Have you ever picked up a new brand of your favourite product in the supermarket and noticed that its packaging looks suspiciously similar to that of your trusted old brand? A recent case between the producers of NutrientWater and Grassroots Enhanced Water reminds us that it is difficult to stop a little shrewd copying of packaging unless it infringes your registered rights or is likely to confuse customers.

Australia has seen a recent boom in a new beverage category, namely, water with added vitamins, minerals and flavours, sometimes called "enhanced waters". NutrientWater Pty Ltd (NW) was the first to bring this category to Australia with its clear plastic bottles containing waters in a rainbow of colours, with names like "Dragonfruit: Endurance" and "Pomegranate Berry: Rehab".

Inevitably, there have been new entrants to the "enhanced waters" market, including Baco Pty Ltd (Baco) with its Grassroots product

NW has taken exception to the similarities between the packaging of Baco's product and its own product and has sued Baco in the Federal Court for passing off and misleading or deceptive conduct and false representations under the Trade Practices Act 1974 (Cth).

In her decision, Justice Kenny notes upfront that the design of Baco's products has taken on various features of NW's packaging. Both products consist of brightly coloured waters in clear plastic bottles. The labels of both products incorporate a band of white and a band of colour approximating the colour of the water in the bottle, and the names of Baco's flavours, including "Dragonfruit & Grapefruit Power On" and "Pomegranate & Blueberry Recovery" are very similar to NW's flavour names.

In fact, Baco was very open about the fact that it used other brands of enhanced water, including NutrientWater, for reference when designing their product and adopted aspects of the packaging of those other brands. However, Baco claimed the reason for this was to ensure that its products were "immediately recognisable as being a competitor in the enhanced water category". Baco referred to these elements as a "category signature" but argued that it was very careful to differentiate its product using additional elements such as a distinctive name, logo and other features of its packaging.

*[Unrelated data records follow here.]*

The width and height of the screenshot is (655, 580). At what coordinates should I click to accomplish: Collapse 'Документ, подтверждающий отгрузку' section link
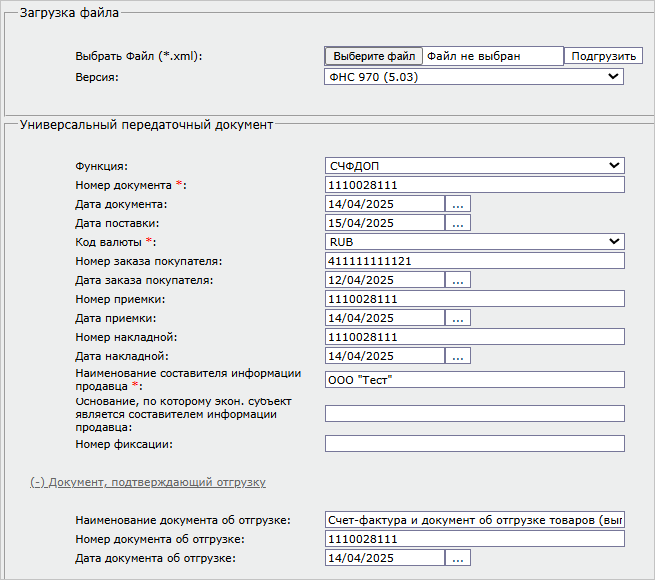tap(146, 482)
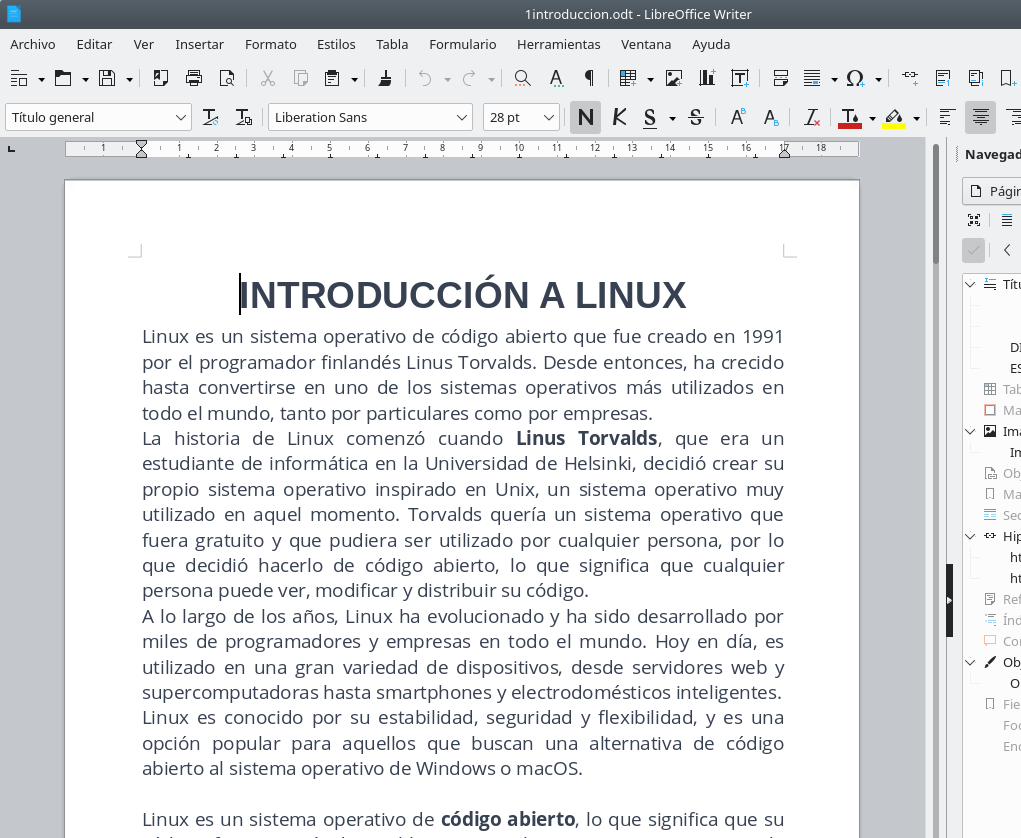Collapse the Títulos tree node in Navigator
The width and height of the screenshot is (1021, 838).
click(x=970, y=284)
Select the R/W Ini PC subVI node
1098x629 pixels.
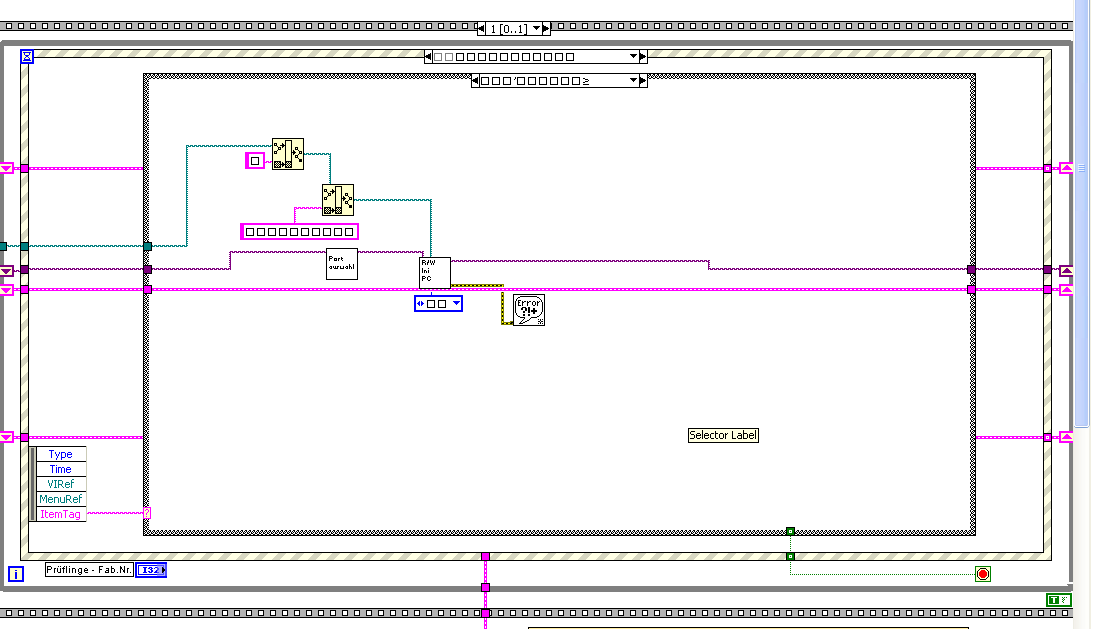pyautogui.click(x=434, y=272)
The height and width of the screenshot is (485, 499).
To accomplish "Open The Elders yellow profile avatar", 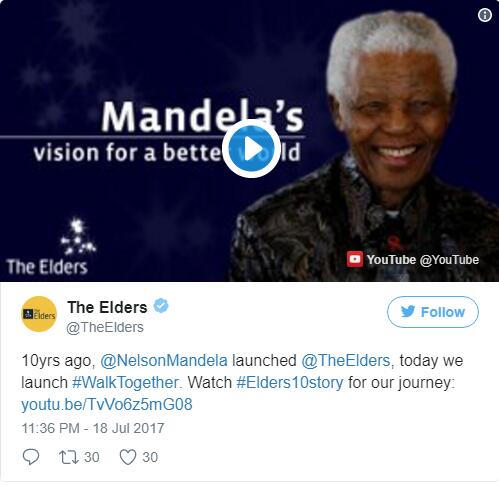I will tap(39, 314).
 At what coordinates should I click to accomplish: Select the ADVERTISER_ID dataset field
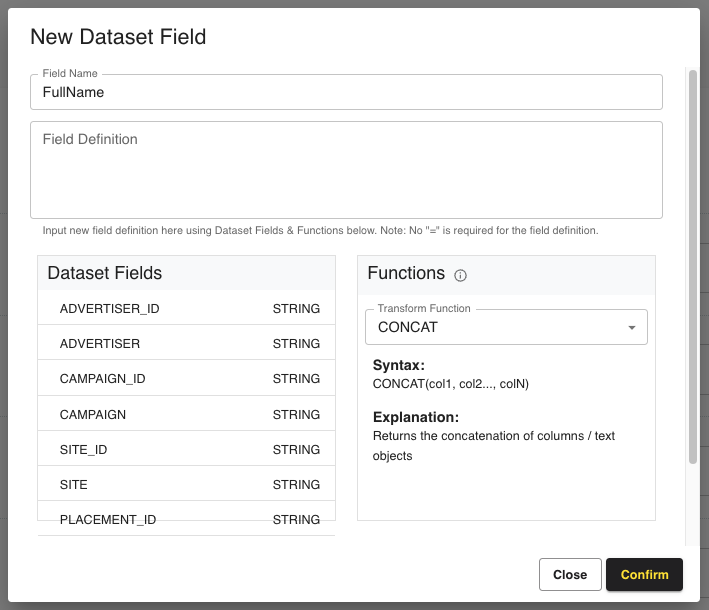(187, 309)
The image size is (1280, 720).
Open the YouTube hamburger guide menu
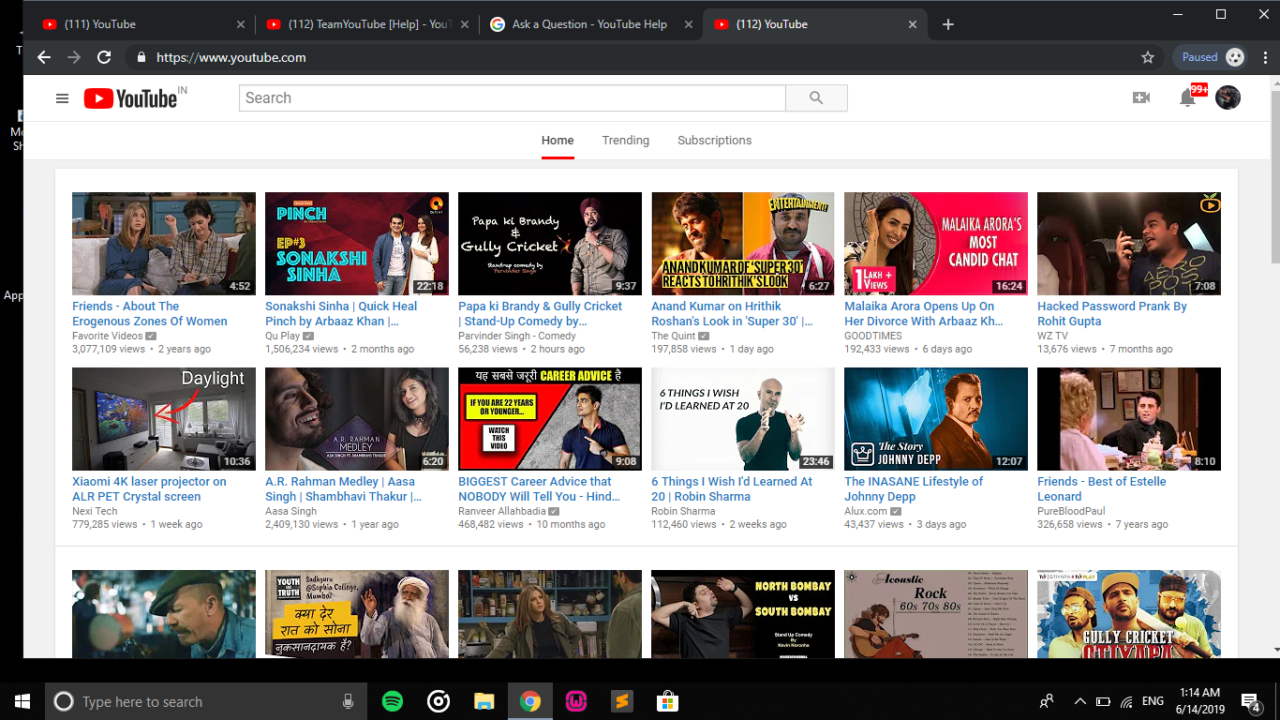(x=62, y=98)
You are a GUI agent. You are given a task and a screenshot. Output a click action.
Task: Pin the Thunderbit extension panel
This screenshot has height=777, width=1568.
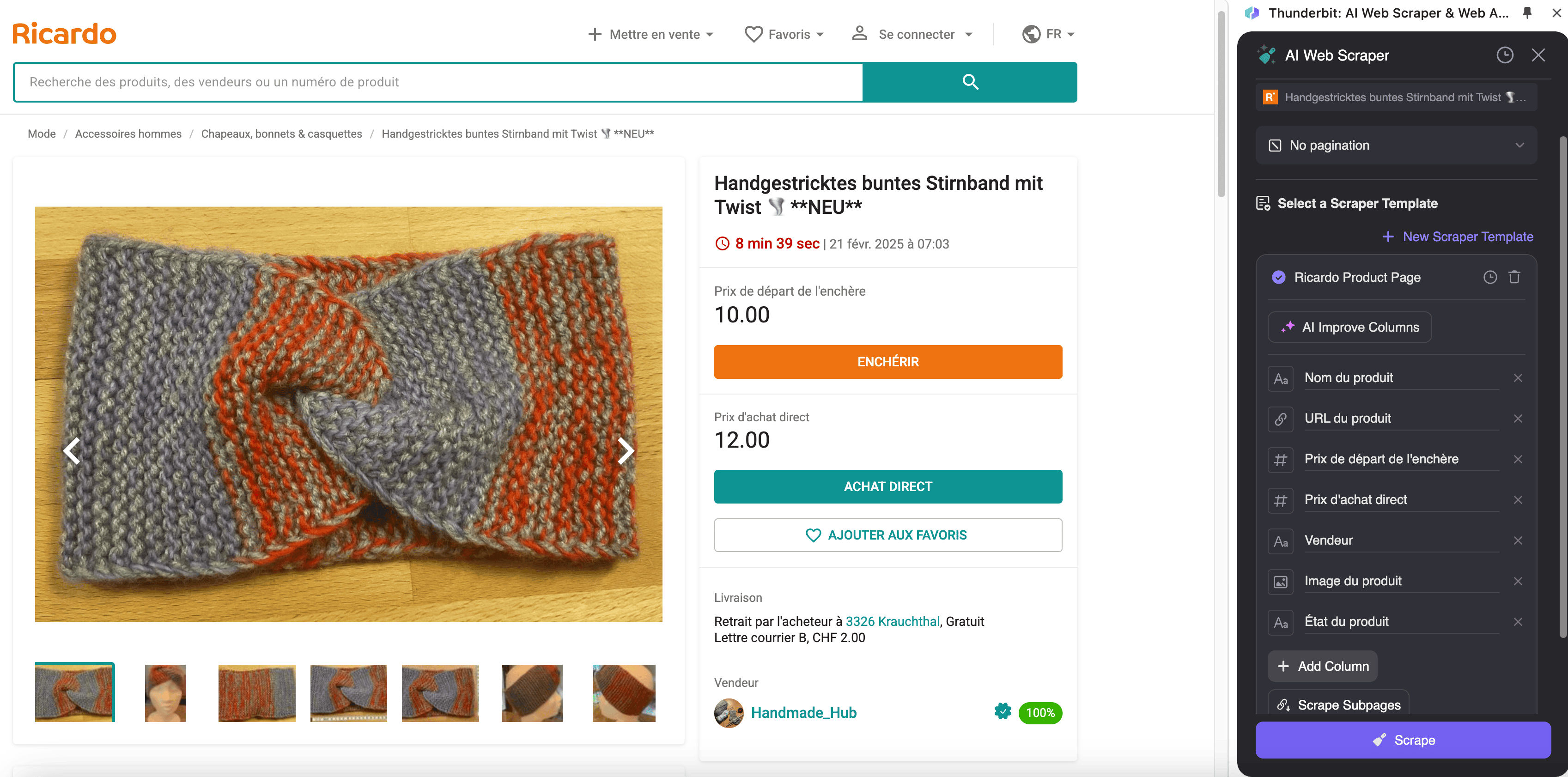click(x=1526, y=13)
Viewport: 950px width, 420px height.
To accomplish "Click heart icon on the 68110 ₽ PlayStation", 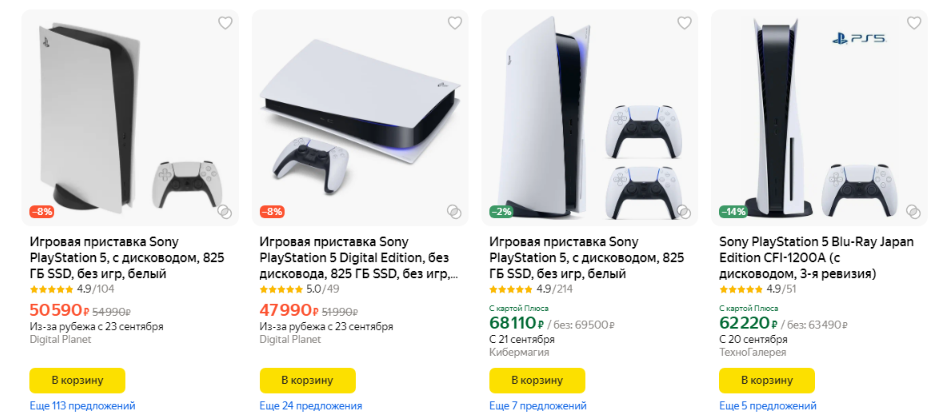I will (x=684, y=23).
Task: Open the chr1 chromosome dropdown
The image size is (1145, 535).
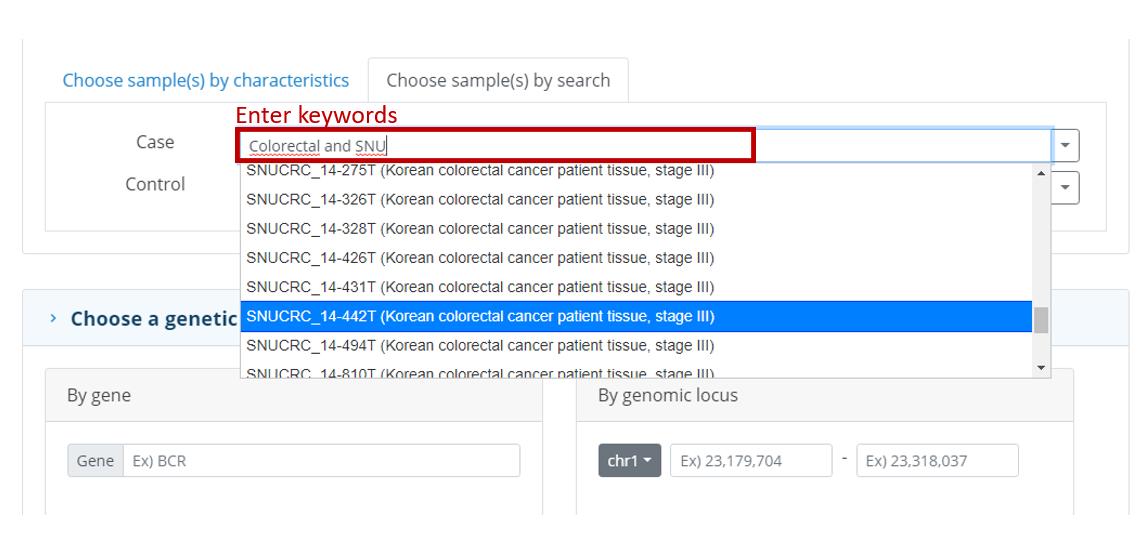Action: tap(629, 461)
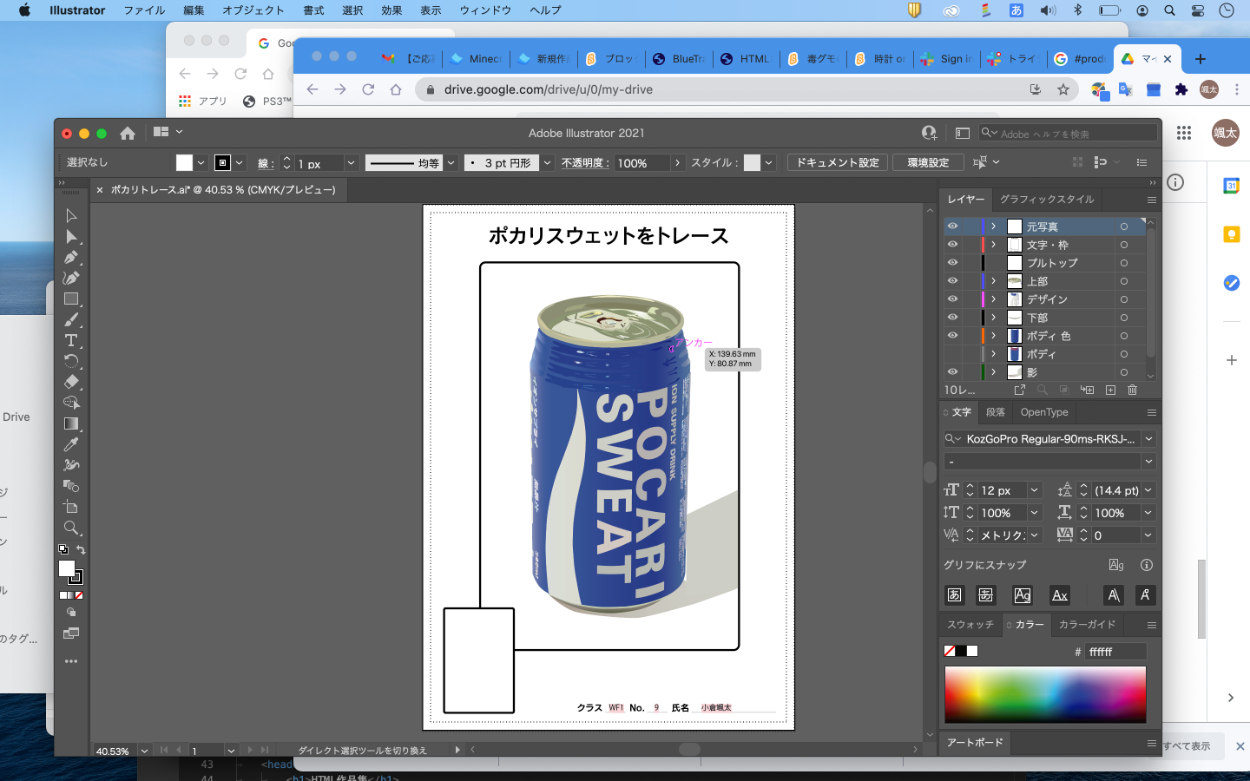
Task: Choose the Eraser tool
Action: click(x=71, y=382)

And this is the crux of the matter. Justice Kenny referred to numerous authorities that state that the mere fact that a party copies the design or packaging of a competitor's product does not itself infringe the competitor's rights, as long as it is clear to the consumer that the copier's products are not those of the competitor. Justice Kenny referred to the Pub Squash case (Cadbury Schweppes Pty Ltd v Pub Squash Co Pty Ltd [1980] 2 NSWLR 851) where a competitor tried to take advantage of the success of the SOLO branded soft drink by producing a similar drink with a product name and packaging derived from the SOLO product's advertising and get-up. The advertisements for SOLO lemon squash highlighted the fact that the drink was just like "those great lemon squashes that pubs used to make" so the competitor called its product "Pub Squash". The competitor's advertising campaign focused on the endeavours of a heroically masculine character as did those for the SOLO soft drink, and the competitor sold its "Pub Squash" in cans of the same size and shade of yellow, with a similar medallion-type label to those of the SOLO soft drink. Despite the competitor's copying, both the trial judge and the Privy Council on appeal found that there was no passing off because the competitor had sufficiently differentiated its product from the SOLO soft drink.

Justice Kenny was satisfied that the distinctive elements of the packaging of Baco's Grassroots products, such as the prominent letter "G" and central grass-coloured band, were sufficient to differentiate Baco's products from NW's and so dismissed NW's claims.

It is interesting to note that Justice Kenny found that in designing its NutrientWater product, NW had itself substantially copied a US product called vitaminwater that was later introduced to the Australian market. It seems that the owner of the vitaminwater brand, Coca-Cola, did not take any court action against NW for this copying, but they may not have had a sufficient reputation in vitaminwater in Australia at the time NutrientWater hit the shelves to support a case. NW has also not taken court action against Coca-Cola over confusion caused by introduction of its vitaminwater to the Australian market after NutrientWater was established, even though much of the evidence led by NW in this case concerned instances of customer confusion between the NutrientWater and vitaminwater products rather than Baco's Grassroots products.

This case highlights the fact that "copying" is not always by its nature unlawful. Many companies "take inspiration" from other products, use them for reference or even copy aspects of other products, without censure from the courts because though the similarities are clear, shoppers still know which product they are putting into their trolley. That said, copying from competitors should never be undertaken without careful considerations of the legal ramifications and any copying of your products by a competitor warrants close scrutiny and consideration of your legal position and options. The overall likelihood of confusion is not always determinative, especially where registered rights are concerned, and in any case, it can be difficult to predict when a judge will see a likelihood of confusion.